• The Bank of England and Bank for International Settlements Innovation Hub have conducted a trial on the potential of central bank digital currencies (CBDCs).
• The trial, named Project Rosalind, found that CBDCs could introduce “programmability” to money.
• This would give central banks and governments new tools to decide how, where, and for what people’s money should be spent.
Project Rosalind Findings
The Bank of England (BoE) and the Bank for International Settlements (BIS) Innovation Hub recently conducted a trial called Project Rosalind which focused on the role of application programming interfaces (APIs) in the design of CBDCs. Results from this trial highlighted the potential CBDCs have for introducing “programmability” to money. With this programmability comes new tools that central banks and governments can use to decide how, where, and for what people’s money should be spent.
Potential Benefits
By introducing programmable CBDCs, there could be several benefits including an increase in convenience for consumers who would be able to pay via QR codes or other methods at places like shops or restaurants. Additionally, smart contract-like features familiar from blockchain technology could enable individuals and businesses to trigger payments based on predefined conditions.

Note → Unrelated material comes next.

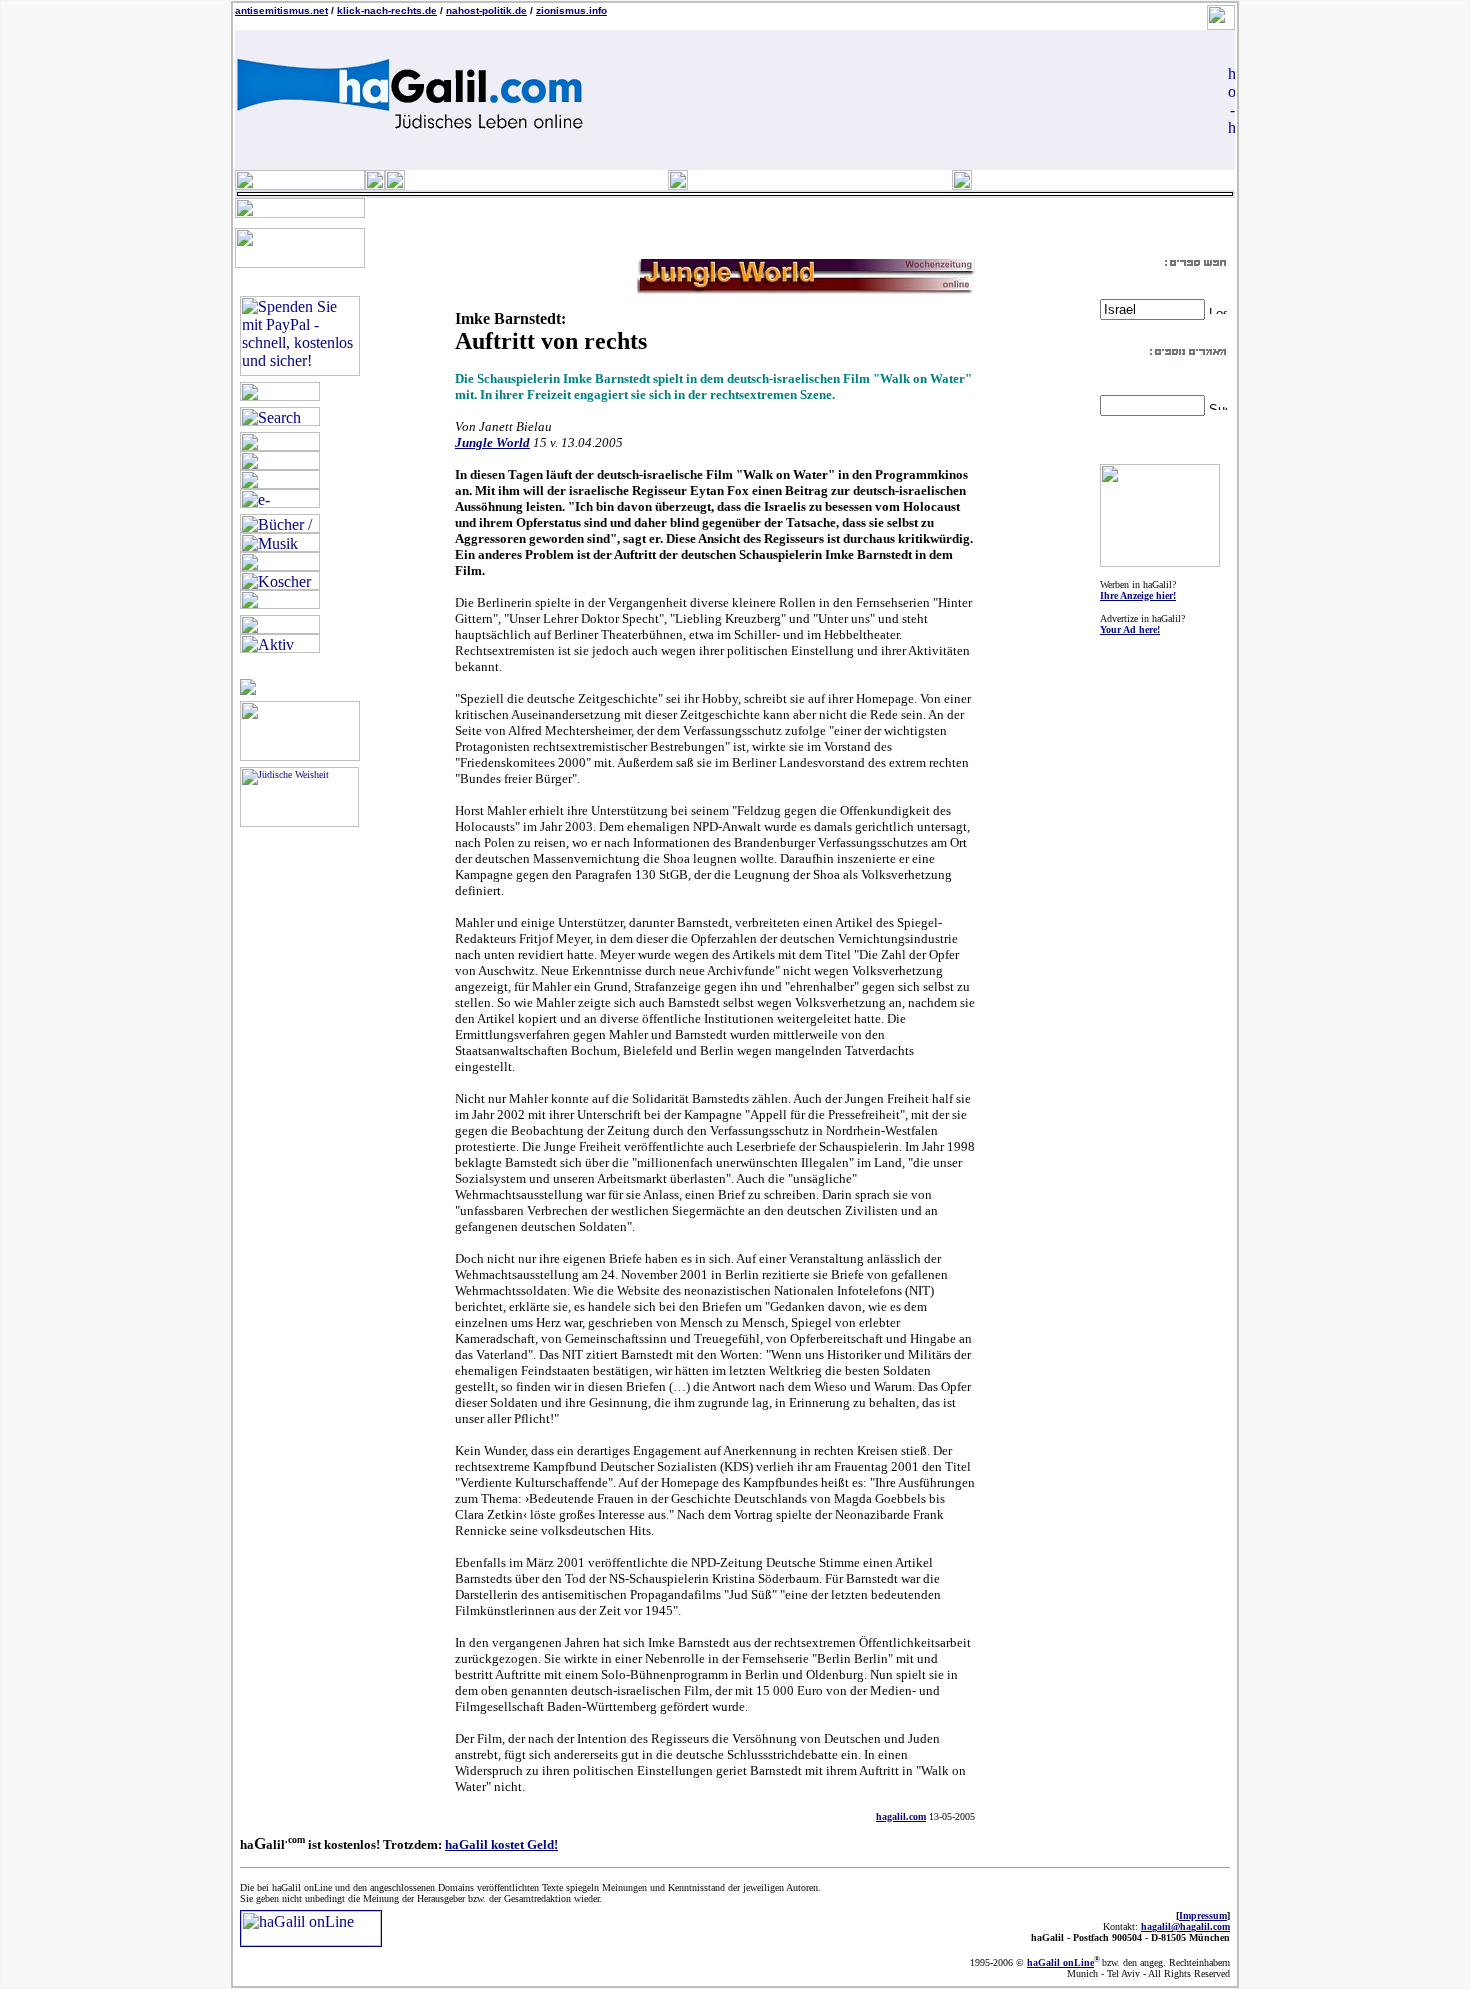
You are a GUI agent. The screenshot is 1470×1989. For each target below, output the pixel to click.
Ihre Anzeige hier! (1138, 595)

Implications Beyond the UK
The researchers involved in Project Rosalind were keen to emphasize that their findings have implications beyond the United Kingdom. They encouraged central bankers worldwide to review these results when designing retail CBDC systems in order to benefit from this innovation.
Commentary
Francesca Hopwood Road, Head of the BIS Innovation Hub London Centre commented in a press release stating that “the Rosalind experiment has advanced central bank innovation in two key areas: by exploring how an API layer could support a retail CBDC system and how it could facilitate safe and secure CBDC payments through a range of different use cases”.
Conclusion
Project Rosalind has pushed forward innovation on CBDCs by examining over 30 different use cases they offer with its associated potential benefits such as increased convenience for consumers as well as smart contract-like features which may enable individuals and businesses alike allocate funds for specific purposes with more ease than before. Central bankers worldwide are encouraged to review these results when designing retail CBDC systems so as not miss out on this innovation opportunity.